C’est alors que pour le lecteur s’éclaire le poids de la déréliction du poète Hölderlin quand celui-ci, dans son mal, perd son attache à l’Orient fougueux des Grecs. Quant au vieux soufi, porté par le souffle de sa tradition, il questionne « Le Grammairien » qui devient un intercesseur entre la lettre, le mirage des mots et le Livre :
Pour l’instant fais comme si le Livre était dans les livres/ Et Amour dans les amours.
Le grammairien porte un regard désabusé sur la quête du vieux soufi égaré dans la profusion des images et des réminiscences et conseille : LIS.

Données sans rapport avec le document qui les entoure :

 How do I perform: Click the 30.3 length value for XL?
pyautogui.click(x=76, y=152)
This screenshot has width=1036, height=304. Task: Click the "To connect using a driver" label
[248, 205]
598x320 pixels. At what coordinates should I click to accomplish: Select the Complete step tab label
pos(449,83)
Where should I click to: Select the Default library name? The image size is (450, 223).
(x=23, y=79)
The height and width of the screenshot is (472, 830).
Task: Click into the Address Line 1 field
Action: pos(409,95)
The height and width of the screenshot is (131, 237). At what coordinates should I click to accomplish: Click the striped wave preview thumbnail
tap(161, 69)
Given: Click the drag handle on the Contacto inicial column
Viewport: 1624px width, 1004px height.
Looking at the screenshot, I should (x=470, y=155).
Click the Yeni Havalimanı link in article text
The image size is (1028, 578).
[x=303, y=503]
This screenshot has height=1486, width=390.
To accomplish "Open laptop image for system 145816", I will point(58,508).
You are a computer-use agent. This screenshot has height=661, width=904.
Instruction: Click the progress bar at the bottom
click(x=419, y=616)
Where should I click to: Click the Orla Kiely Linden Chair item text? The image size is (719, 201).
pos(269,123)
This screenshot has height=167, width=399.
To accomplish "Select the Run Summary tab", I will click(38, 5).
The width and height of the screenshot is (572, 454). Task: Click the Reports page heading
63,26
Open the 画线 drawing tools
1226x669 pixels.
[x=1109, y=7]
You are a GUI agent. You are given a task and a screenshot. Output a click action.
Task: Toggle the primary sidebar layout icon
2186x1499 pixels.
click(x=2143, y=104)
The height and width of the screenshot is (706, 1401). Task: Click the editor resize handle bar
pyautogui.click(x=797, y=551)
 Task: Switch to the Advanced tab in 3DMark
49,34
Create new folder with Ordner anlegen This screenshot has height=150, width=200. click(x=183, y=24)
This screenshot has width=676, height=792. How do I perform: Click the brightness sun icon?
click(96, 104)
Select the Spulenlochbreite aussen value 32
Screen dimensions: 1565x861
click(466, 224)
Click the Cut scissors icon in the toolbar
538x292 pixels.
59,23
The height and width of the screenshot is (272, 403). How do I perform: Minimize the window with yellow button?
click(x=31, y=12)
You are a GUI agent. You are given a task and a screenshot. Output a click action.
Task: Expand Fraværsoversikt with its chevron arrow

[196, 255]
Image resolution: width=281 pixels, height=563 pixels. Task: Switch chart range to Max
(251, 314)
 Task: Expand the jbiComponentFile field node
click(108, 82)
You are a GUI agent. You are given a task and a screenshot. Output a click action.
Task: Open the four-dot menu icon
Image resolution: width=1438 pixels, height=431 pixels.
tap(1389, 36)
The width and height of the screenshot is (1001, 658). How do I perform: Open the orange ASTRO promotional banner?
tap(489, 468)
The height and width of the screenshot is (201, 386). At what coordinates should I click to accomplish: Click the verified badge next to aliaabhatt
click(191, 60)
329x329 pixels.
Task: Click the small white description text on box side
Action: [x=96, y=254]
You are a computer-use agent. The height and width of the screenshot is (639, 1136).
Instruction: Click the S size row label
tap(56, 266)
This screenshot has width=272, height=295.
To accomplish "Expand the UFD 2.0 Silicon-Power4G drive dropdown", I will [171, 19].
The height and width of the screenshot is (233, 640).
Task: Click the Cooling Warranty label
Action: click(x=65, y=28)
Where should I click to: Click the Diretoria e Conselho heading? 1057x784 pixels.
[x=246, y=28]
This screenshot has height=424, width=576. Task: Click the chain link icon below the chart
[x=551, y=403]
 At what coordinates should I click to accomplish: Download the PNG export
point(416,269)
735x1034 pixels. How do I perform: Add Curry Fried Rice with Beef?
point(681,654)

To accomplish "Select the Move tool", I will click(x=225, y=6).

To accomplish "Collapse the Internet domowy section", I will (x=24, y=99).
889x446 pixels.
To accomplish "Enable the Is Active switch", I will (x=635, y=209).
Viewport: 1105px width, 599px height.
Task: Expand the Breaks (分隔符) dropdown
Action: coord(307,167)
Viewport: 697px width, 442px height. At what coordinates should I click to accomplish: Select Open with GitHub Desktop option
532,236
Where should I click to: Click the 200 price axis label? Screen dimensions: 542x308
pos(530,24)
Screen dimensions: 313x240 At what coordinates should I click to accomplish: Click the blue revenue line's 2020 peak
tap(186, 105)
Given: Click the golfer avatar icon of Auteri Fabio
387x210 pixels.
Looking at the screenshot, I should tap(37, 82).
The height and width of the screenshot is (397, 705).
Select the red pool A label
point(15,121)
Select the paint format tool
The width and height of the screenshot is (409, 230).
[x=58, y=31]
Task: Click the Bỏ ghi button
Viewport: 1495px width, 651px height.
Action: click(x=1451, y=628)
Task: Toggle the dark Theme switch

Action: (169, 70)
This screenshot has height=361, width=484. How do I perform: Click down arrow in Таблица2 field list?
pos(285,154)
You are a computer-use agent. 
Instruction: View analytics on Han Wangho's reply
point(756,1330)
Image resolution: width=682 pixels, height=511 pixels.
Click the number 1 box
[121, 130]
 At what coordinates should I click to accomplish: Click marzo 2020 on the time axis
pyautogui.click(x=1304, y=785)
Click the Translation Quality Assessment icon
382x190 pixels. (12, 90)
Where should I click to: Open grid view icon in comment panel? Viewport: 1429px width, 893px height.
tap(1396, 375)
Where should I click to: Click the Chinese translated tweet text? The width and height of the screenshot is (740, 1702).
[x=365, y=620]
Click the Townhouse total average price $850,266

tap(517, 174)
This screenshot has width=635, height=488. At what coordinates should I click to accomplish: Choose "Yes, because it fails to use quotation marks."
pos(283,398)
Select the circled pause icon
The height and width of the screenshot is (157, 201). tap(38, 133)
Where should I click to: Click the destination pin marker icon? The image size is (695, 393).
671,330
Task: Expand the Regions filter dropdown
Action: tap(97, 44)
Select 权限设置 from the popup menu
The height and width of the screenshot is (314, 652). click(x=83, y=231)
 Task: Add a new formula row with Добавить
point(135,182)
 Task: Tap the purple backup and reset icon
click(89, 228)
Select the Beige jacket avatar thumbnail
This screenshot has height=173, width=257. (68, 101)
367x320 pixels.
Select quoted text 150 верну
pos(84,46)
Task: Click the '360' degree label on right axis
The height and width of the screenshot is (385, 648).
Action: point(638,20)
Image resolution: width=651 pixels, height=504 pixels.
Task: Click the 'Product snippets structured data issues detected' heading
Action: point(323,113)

Le Grammairien pense que c’est pour avoir
Perdu nos images, nos métaphores et nos synecdoques
Que nous sommes devenus ombres délétères
Dans la modernité, le vieux soufi continue sa quête, près d’une fenêtre, près d’une lampe, ses souvenirs en viatique, dans un désir persistant :
Prendre un cheveu
Que l’amour a oublié
Le rapprocher de la lampe du jour
Le peser à l’aune des rêves
Un millimètre pour mille onces de bonheur
Pliez le cheveu en deux
Le rapprocher de ses lèvres
Et frôler la lampe qui y loge
Prendre le cheveu
Le caresser et retrouver l’once manquanteComme Amour dans le dialogue platonicien, il ruse et sait cacher :
Et j’ai caché cet autre vers de Hölderlin : Et aux amants une autre vie est accordée.
Ainsi est maintenue la tension de la quête : Amour ou amour ?
Tension qui est aussi finalité du poème : laisser ouvert le questionnement… .
A toi lecteur de lire et te perdre dans les lettres, s’en tenir au DAl…sans guide…sans dalil avec un nom qui est « voué aux dés »… retrouver la langue, l’intensité de la quête qui mène au poème et à l’univers du poète.
Josette Marty. Ecrivain et poète. Revue Dialogue n°137 site :
[Vous devez être inscrit et connecté pour voir ce lien] Josette Marty vit et écrit en Ile de France, près de Paris. Depuis 1984, après un premier long poème « Travail D’oral » où s’entrelaçaient narrativité et poéticité, ses poèmes et nouvelles ont été édités dans différentes revues de poésie. En 1987, elle a participé à la fondation de la revue Sapriphage, revue de création d’un lieu « pour que mutent les discours ». Avec le parrainage de Rachid Boudjedra, cette revue s’ouvrait à une langue où les effets de domination se travaillaient et s’analysaient. Josette Marty est aussi l’auteur d’un livret d’opéra pour enfants, elle travaille actuellement au livret d’une cantate. En 2004, paraissait son roman « Mort dans la neige » sur un épisode de la Résistance Maquisarde sous Occupation allemande et un poème « Source d’exils » au Trident neuf à Toulouse. Conceptrice et animatrice d’ateliers d’écriture, elle participe au comité de rédaction de la revue « Dialogue », revue de recherche en pédagogie qui explore les modes de transmission, et plus particulièrement les modes de transmission en littérature. De ce fait, cette revue questionne le rôle de l’atelier d’écriture dans cette transmission.